We also examined the effect of penalizing differences vs decreases in reachability or attainable utility. This does not affect the results on these environments, except for penalties with the inaction baseline on the Vase environment. Here, removing the vase from the belt increases reachability and attainable utility, which is captured by differences but not by decreases. Thus, the difference-penalizing variant of undiscounted RR with the inaction baseline produces offsetting on this environment, while the decrease-penalizing variant does not. Since stepwise inaction is a better baseline anyway, this effect is not significant.
The design choice of differences vs decreases also affects the agent’s interruptibility.
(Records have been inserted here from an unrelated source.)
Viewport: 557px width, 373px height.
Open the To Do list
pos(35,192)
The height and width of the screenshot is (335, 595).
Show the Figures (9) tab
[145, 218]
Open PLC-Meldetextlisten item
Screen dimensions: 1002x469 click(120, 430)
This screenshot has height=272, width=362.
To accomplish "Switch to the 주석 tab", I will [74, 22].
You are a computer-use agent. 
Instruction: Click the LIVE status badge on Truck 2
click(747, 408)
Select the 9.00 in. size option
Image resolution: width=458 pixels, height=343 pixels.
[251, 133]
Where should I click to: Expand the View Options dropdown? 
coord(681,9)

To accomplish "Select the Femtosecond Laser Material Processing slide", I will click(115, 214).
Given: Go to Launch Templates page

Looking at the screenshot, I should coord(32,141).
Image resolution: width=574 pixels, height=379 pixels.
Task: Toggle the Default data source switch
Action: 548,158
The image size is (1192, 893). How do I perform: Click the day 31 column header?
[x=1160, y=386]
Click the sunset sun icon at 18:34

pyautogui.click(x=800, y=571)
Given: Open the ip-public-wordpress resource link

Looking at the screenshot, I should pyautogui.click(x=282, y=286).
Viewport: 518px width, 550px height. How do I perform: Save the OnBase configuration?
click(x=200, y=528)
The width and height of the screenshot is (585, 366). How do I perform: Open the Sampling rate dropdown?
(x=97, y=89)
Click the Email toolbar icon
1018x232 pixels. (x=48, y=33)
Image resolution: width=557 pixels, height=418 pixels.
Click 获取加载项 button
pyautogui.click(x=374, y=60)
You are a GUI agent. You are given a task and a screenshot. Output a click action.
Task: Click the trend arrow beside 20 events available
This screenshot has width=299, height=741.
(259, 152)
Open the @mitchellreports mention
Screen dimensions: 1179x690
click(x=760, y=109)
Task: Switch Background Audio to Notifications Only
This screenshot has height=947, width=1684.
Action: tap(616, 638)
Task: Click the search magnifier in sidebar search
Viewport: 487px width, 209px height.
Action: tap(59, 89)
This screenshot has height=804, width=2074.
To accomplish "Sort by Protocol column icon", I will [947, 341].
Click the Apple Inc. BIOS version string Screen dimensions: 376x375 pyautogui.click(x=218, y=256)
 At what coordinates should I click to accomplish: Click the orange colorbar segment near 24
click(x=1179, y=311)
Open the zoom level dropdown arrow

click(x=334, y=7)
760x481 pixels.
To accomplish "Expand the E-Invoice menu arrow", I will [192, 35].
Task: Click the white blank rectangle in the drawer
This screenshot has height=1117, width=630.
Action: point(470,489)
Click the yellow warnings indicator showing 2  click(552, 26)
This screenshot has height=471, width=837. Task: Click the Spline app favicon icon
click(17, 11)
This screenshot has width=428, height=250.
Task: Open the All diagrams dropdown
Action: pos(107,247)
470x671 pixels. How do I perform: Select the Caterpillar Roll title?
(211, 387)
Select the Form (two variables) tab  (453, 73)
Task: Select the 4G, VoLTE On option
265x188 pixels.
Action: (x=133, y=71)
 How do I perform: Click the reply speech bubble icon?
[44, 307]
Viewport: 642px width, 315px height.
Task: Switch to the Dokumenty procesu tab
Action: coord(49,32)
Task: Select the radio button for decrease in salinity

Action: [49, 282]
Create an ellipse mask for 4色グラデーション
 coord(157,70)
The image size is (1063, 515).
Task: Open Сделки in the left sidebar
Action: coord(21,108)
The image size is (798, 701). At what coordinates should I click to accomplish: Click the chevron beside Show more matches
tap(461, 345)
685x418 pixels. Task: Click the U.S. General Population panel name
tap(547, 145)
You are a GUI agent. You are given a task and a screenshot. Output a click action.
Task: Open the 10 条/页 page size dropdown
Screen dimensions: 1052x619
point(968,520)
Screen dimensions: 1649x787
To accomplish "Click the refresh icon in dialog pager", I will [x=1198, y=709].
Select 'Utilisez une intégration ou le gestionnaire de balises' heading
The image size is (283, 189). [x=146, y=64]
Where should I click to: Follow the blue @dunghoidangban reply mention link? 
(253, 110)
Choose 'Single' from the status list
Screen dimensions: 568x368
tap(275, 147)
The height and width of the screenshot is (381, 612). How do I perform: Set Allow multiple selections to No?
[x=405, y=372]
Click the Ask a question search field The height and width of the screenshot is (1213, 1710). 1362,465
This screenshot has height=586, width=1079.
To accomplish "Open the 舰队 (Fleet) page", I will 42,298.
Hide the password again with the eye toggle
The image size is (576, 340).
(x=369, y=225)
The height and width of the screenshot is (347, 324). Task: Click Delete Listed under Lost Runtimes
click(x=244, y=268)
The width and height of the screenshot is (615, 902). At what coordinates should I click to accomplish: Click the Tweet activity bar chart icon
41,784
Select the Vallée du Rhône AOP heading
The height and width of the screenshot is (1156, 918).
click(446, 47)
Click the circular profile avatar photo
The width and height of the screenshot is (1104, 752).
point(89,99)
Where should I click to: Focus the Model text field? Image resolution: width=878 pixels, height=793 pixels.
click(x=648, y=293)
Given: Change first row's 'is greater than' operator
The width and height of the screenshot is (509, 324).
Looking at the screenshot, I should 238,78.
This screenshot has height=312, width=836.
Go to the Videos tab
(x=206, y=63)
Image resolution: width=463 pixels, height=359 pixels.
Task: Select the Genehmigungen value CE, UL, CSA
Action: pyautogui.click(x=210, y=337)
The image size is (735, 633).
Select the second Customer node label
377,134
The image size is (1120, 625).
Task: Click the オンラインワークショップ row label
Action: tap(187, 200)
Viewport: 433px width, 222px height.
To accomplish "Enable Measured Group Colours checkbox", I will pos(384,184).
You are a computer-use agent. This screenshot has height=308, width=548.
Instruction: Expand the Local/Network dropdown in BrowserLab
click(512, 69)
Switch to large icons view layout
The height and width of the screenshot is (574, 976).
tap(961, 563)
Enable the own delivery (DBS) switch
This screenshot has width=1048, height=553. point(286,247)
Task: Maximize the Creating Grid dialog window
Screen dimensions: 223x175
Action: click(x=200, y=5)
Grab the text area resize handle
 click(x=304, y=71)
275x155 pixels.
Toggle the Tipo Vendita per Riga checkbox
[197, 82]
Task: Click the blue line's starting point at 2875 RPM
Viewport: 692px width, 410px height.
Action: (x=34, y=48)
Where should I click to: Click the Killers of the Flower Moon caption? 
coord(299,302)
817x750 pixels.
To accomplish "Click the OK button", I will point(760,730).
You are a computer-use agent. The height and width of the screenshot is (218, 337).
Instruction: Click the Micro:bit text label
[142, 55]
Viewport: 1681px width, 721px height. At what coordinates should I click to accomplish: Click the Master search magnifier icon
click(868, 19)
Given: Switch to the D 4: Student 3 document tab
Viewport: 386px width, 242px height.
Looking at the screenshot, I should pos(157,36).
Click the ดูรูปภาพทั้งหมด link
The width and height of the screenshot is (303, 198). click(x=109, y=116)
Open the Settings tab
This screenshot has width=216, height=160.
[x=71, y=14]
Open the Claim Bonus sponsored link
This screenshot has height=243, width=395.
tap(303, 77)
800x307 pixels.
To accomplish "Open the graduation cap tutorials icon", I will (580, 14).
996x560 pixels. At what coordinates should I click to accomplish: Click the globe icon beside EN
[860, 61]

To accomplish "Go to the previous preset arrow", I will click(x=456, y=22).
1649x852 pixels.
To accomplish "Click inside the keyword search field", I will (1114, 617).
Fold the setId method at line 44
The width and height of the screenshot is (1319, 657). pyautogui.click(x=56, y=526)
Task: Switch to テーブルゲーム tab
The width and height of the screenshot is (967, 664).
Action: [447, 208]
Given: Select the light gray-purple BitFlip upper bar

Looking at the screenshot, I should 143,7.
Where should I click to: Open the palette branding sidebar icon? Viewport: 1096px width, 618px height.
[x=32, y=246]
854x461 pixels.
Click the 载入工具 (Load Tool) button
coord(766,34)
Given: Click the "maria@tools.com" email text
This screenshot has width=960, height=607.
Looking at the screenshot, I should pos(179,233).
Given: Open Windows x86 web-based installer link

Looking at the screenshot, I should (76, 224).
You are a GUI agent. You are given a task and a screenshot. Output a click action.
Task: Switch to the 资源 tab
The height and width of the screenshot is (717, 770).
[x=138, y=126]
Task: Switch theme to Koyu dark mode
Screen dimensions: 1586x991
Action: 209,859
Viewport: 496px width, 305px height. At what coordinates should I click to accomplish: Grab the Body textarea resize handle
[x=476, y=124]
In the Survival environment introduced in the AU paper, the agent has the option to disable an off switch, which prevents the episode from ending before the agent reaches the goal. We found that the decrease-penalizing variants of RR and AU disable the off switch in this environment, while the difference-penalizing variants do not. However, penalizing differences in reachability or attainable utility also has downsides, since this can impede the agent’s ability to create desirable change in the environment more than penalizing decreases.”
Note that the Sushi environment used here has been modified from the original version in the AI Safety Gridworlds suite. Since the original version does not have any reward, this resulted in convergence issues, which were resolved by adding a rewarded goal state. The new version will be added to the suite sometime soon.
Overall, these results are consistent with the predictions in the AF comment proposing an ablation study on impact measures. The ablation study was implemented separately for the RR paper and the AUP paper, with similar results (except for the starting state baseline on the Survival environment), which is encouraging from a reproducibility perspective.
We look forward to future work on the many open questions remaining in this area, from scaling up impact measures to more complex environments, to developing a theoretical understanding of bad incentives. If we make progress on these questions, impact measures could shed light on what happens as an agent optimizes its environment, perhaps supporting a formal theory of how optimization pressure affects the world. Furthermore, while inferring preferences is impossible without normative assumptions, we might be able to bound decrease in the reachability of preferable states / the intended attainable utility. In other words, while it may be difficult to guarantee that the agent learns to pursue the right goal, maintaining the ability to pursue the right goal may be more feasible. This could pave the way to a minimalistic form of value alignment.